Retype the lines below exactly, from the one that contains "European projects (999, 952)" through the last, and leave every picture out.

* [Dataset records]
╭──

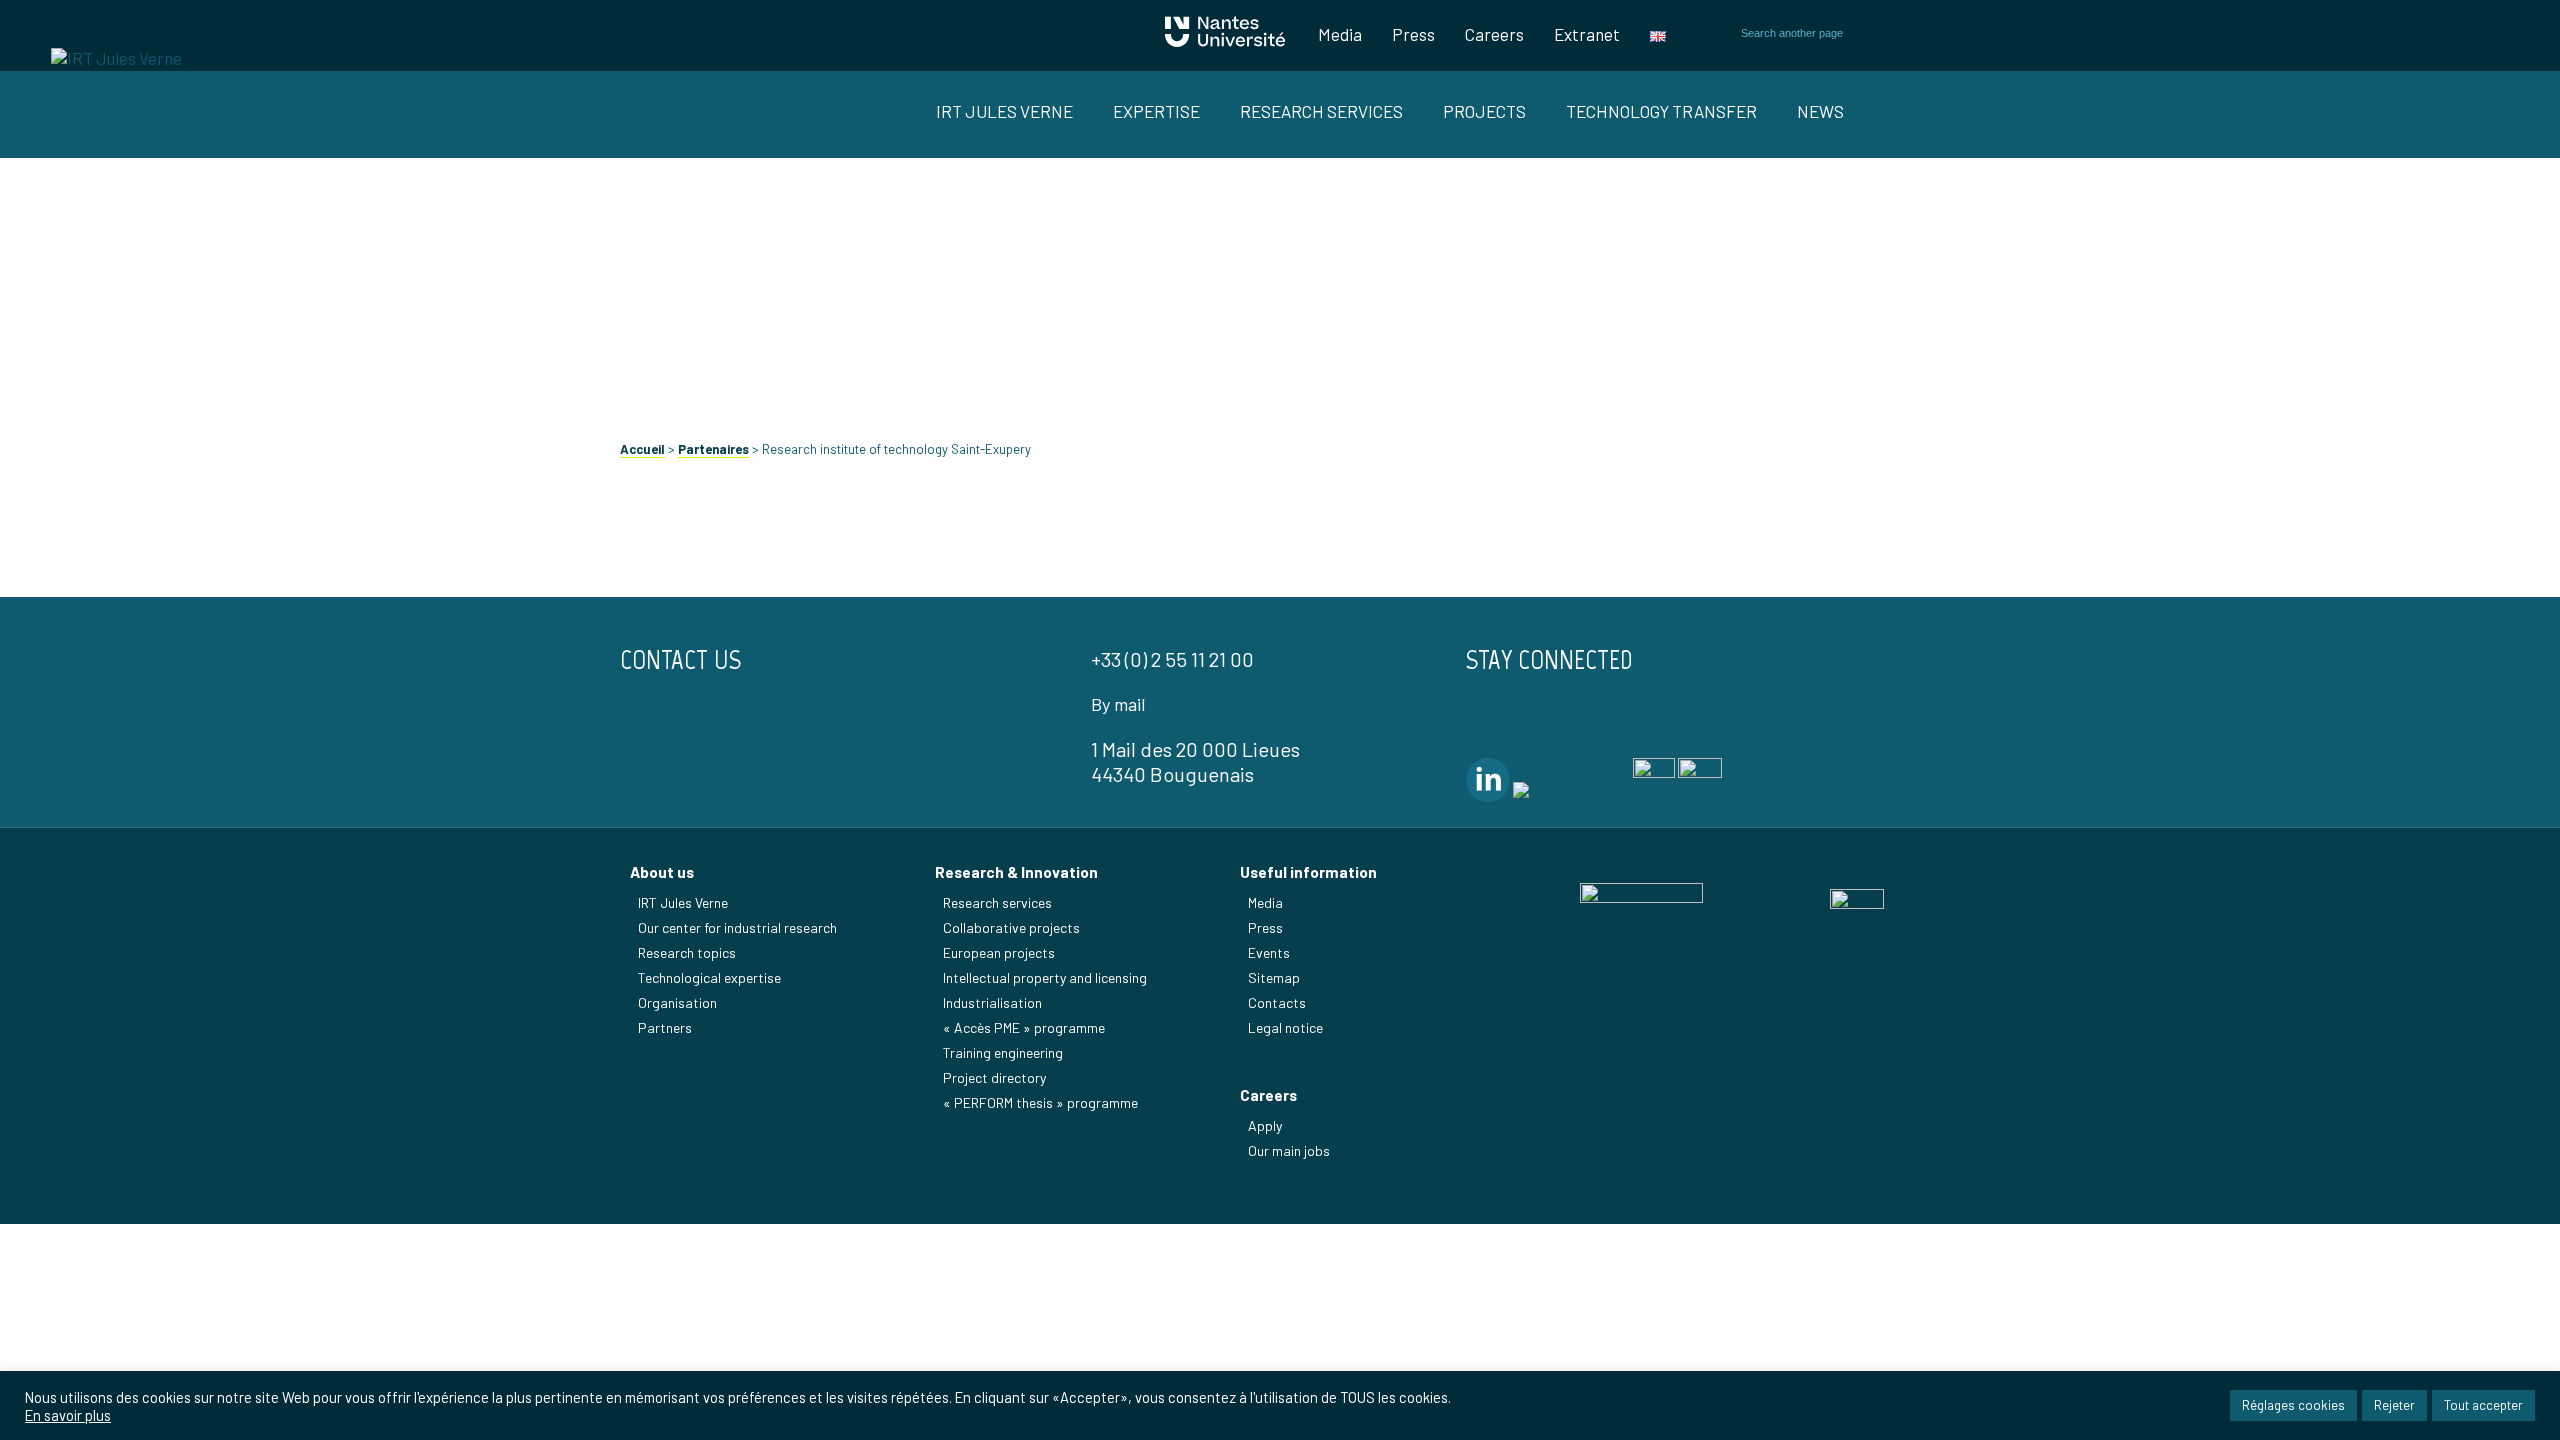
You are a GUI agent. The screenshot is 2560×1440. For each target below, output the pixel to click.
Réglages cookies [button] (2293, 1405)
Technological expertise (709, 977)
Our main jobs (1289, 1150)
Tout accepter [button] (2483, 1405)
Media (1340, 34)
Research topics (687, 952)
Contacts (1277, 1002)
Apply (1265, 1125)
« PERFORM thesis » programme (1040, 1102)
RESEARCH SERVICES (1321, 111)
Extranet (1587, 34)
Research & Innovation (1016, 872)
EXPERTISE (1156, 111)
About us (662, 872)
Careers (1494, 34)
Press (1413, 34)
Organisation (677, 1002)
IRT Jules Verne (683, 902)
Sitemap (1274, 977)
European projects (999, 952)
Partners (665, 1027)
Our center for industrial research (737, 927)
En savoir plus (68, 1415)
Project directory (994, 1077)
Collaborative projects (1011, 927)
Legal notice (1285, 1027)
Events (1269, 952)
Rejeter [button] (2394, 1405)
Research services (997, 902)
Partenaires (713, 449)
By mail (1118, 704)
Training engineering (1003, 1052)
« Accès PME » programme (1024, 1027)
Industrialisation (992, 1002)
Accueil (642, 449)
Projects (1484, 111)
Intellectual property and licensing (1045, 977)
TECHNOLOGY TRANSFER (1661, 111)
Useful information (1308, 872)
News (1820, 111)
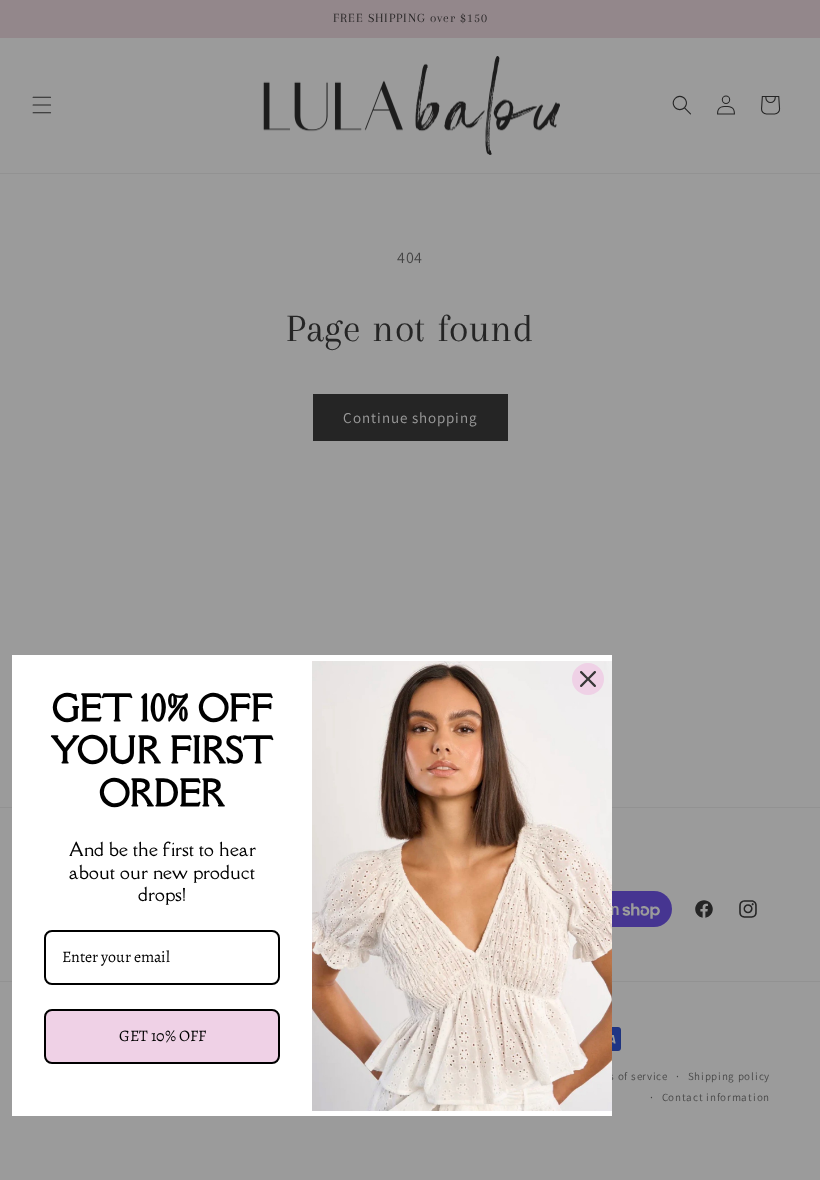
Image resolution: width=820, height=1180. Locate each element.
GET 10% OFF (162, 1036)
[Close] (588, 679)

╰──

* [Reply to the exercise]
European projects (999, 952)
Partners (665, 1027)
Our center for industrial research (737, 927)
En savoir plus (68, 1415)
Project directory (994, 1077)
Collaborative projects (1011, 927)
Legal notice (1285, 1027)
Events (1269, 952)
Rejeter [button] (2394, 1405)
Research services (997, 902)
Partenaires (713, 449)
By mail (1118, 704)
Training engineering (1003, 1052)
« Accès PME » programme (1024, 1027)
Industrialisation (992, 1002)
Accueil (642, 449)
Projects (1484, 111)
Intellectual property and licensing (1045, 977)
TECHNOLOGY TRANSFER (1661, 111)
Useful information (1308, 872)
News (1820, 111)
Image resolution: width=820, height=1180. Locate each element.
GET 10% OFF (162, 1036)
[Close] (588, 679)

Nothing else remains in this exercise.